– Не очень-то, видать, отношения сложились, – сказала Аля, глядя на экран. – Что, прижмем дамочку?
– Нам нечего ей предъявить.– Феликс выключил планшет и убрал вместе с телефоном обратно в сумку.
– То есть как – нечего? А… а… а…
– Да-да-да, что? Одежда в пакетах? Так, может, горе слишком велико, не может видеть в квартире вещи любимого, ее это травмирует. Гаджеты падчерицы забрала из квартиры? Так, может, на автомате, чтобы чужие люди не прихватили.
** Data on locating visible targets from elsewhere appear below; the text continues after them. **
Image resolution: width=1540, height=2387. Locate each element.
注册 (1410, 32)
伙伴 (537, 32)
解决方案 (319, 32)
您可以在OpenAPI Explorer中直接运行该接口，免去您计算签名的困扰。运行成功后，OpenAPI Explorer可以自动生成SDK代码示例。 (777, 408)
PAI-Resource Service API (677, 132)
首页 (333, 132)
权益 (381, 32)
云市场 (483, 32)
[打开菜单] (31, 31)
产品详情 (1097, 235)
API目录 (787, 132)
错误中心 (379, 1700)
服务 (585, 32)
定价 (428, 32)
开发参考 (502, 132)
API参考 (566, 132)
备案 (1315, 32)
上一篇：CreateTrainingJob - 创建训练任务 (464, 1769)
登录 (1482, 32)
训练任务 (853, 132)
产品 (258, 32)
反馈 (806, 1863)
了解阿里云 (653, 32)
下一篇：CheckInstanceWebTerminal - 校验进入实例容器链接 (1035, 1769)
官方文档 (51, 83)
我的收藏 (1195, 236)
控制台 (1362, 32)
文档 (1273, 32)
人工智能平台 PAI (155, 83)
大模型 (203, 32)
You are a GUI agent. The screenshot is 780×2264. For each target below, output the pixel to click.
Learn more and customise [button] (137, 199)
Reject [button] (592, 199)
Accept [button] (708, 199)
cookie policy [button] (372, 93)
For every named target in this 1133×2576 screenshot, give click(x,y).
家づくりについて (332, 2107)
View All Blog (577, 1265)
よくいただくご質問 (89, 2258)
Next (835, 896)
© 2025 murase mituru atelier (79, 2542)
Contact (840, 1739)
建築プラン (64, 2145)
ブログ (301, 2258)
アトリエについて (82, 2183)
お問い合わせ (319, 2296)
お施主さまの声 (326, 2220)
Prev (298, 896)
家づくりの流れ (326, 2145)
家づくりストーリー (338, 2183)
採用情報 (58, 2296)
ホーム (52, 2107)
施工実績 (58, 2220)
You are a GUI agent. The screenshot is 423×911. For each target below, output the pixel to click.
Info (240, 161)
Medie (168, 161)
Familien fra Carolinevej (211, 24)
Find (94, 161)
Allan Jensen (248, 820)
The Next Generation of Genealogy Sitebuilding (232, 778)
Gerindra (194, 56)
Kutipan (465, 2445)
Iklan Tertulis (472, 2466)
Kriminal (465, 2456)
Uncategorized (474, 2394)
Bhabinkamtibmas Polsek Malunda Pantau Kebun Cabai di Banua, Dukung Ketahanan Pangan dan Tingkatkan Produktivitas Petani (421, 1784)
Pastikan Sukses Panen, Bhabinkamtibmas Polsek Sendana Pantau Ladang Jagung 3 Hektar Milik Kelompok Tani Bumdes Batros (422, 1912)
– Но мы-то чувствуем, что она замешана!
– Предлагаешь ей чувства наши предъявлять? На эмоциях мы далеко не уедем.
–А ты что предлагаешь?
– Вечером Эрика вернется из Подмосковья.– Феликс закрыл дверцы шкафа и направился ко входной двери. – Узнаю ее планы на завтра и понаблюдаю за ней – куда поедет, с кем пообщается.
– Да ну, – досадливо поморщилась Алевтина, – так это дело еще бог знает на сколько растянется.
– Считаешь, лучше выбить признание под пытками для ускорения процесса? Мы сами не знаем пока, насколько она виновна и виновна ли вообще.
– Виновна! – отрезала Аля. – Вот увидишь – виновна!
Они покинули квартиру и, никем незамеченные, вышли из подъезда. В солнечных лучах сверкал, переливался быстро тающий снег. По асфальту текли самые настоящие весенние ручьи, которых в Москве раньше апреля и не ждали.
– Надо же, как рано весна началась в этом году.– Перепрыгнув небольшую лужицу, Аля подошла к машине и открыла переднюю дверь. – Может, и лето будет хорошим.
– Может.– Феликс сел за руль, надел черные очки и вдобавок опустил солнцезащитный козырек – для его глаз солнечный свет был чересчур слепящим. – Аля, садись, поехали.
– Да я покурить хотела.– Женщина так и стояла у открытой двери.
– В машине покуришь, садись.
– Ты ж не любишь, когда в машине.
– Я много чего не люблю, но приходится мириться. Садись, говорю.
Алевтина села в салон и достала из сумки пачку тонких ментоловых сигарет.
По перегруженным магистралям в агентство добрались уже в четвертом часу. К этому моменту Алевтина успела сильно проголодаться, да и Феликс ощутил пока еще слабое эхо голода.